RE: God's God
April 10, 2013 at 1:47 pm
(This post was last modified: April 10, 2013 at 1:57 pm by median.)
(April 10, 2013 at 1:39 pm)Tex Wrote: "Again, I'll accept supernatural explanations if and only if the supernatural is conclusively demonstrated to exist. I do not believe in anything which is impossible to verify outside of my own experience because to do otherwise is intellectually dishonest."
This is can agree with on the condition that I am allowed to put trust in someone else who did the same work I would have done. For example, I know nothing of archeology. However, I can go read about it. I don't have to visit all those places to believe what I read. I just know it isn't ridiculous and matches everything else I know, so it's good for now.

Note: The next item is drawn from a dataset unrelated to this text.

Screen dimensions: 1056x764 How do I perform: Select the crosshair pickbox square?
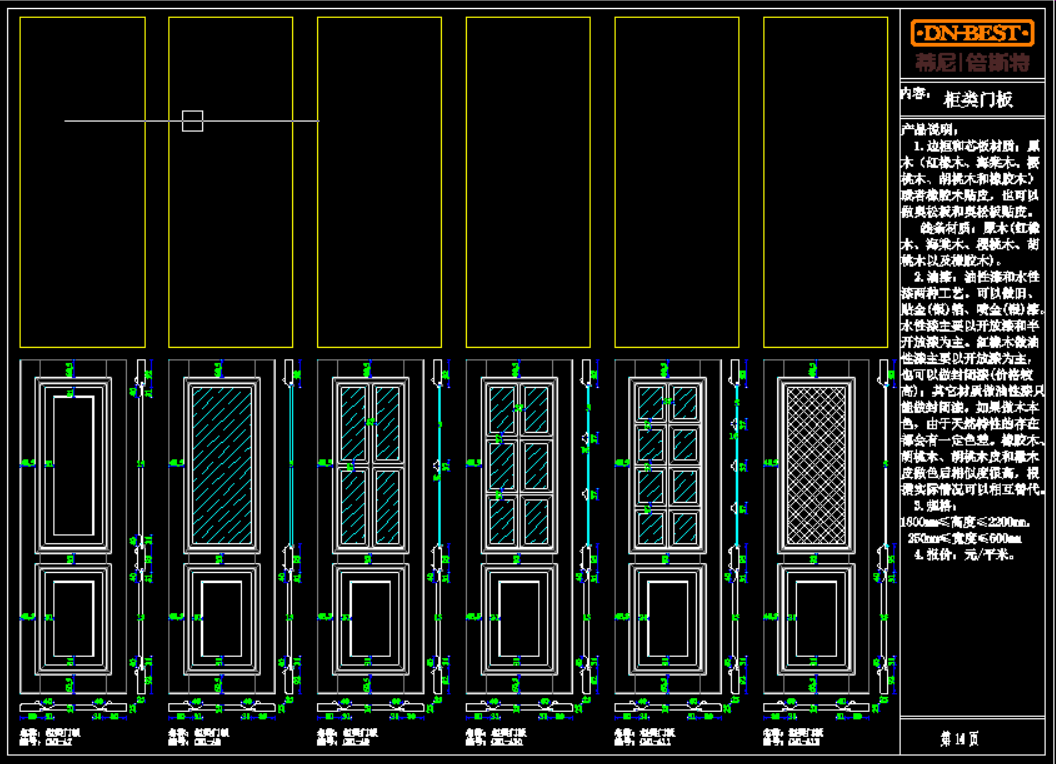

Reading an archeologist (or few), who also believe(s) like you, isn't - in any way - sufficient to justify belief in the supernatural (this is why, elsewhere, we've said your standard of evidence is way too, hypocritically, low). Textual accounts of the miraculous, whether from yesterday, yesteryear, or 2000+ years ago are also not sufficient to establish that a violation of known physics occurred. Claimed supernatural events are extraordinary claims. They require MORE than just textual "I said so" hearsay accounts - not less (Read your bible! Mark 16, John 14, John 10). They are not sufficient to establish that ANY extraordinary phenomena occurred. Would you accept, "on faith", my personal 'testimony' (in written form) that I have a pet fire-breathing dragon? Extraordinary claims require extraordinary evidence. Again, your standard of evidence is extremely low (and hypocritical because you want to smuggle in your presumed and interpreted religion, but push out the rest). You have a double standard problem, a spin problem, and a gullibility problem.